If you are not on the proper diagonal going through a turn at the rising trot, it does something a little funky to your balance and makes it harder for the horse to turn the corner. That is why it is important to be on the "right" one.

I have been learning the rising trot and working a lot with diagonals lately - and I can feel that I'm on the right or wrong one as soon as I go into a turn. At first, it just felt kind of unbalanced. Now I understand it better - with the help of the Happy Horse Forum people and some input from my trainer and a good amount of practice. When you're on the wrong diagonal going through a turn, you'll find yourself bouncing a little to the outside of the turn - if you are on the proper diagonal, you'll bounce a little to the inside of the turn. So if you are making a turn to the left, and you find yourself bobbling a little to the right as you come up into the rising trot, you're on the wrong diagonal.

PS I think it is better to learn to feel them, because as soon as you look down to check whether you're coming up at the same time as the outside leg, you've taken your eyes off what's going on in front of you. It's like needing to look at the steering wheel of the car instead of just feeling it and steering the way you want to go.


----------



## Ozilbaz (Jun 18, 2011)

oh now i understand  thanks a lot guys  

yeah serafina you are right  i do feel when its wrong or right  if i do a circle im okay with the diagonals  but when i do serpentine sometime its no good then i feel kind of unbalanced  

but i'll work on that  

thank you


----------



## serafina (May 5, 2011)

It sounds like I am just one step ahead of you - learning serpentines as well.
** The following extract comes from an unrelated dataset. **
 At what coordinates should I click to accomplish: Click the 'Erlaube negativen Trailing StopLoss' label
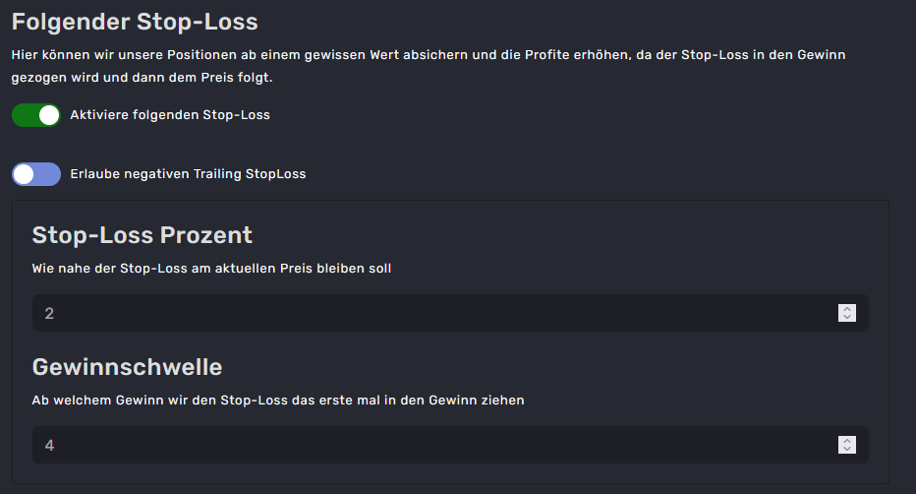click(x=188, y=174)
The key with the serpentine is to remember to change your diagonals half-way across the ring. So...assuming you pick up the correct diagonal for the first curve, now you're headed back in the same direction you just came for the second curve, right? When you get to the middle of the ring - BEFORE - you look around the curve to start it - you sit for a stride and start posting again so you are now on the proper diagonal for the upcoming curve. I do a serpentine that has 3 curves to it (like an "S" with an extra turn at the bottom) and need to change diagonals 2 times during that process.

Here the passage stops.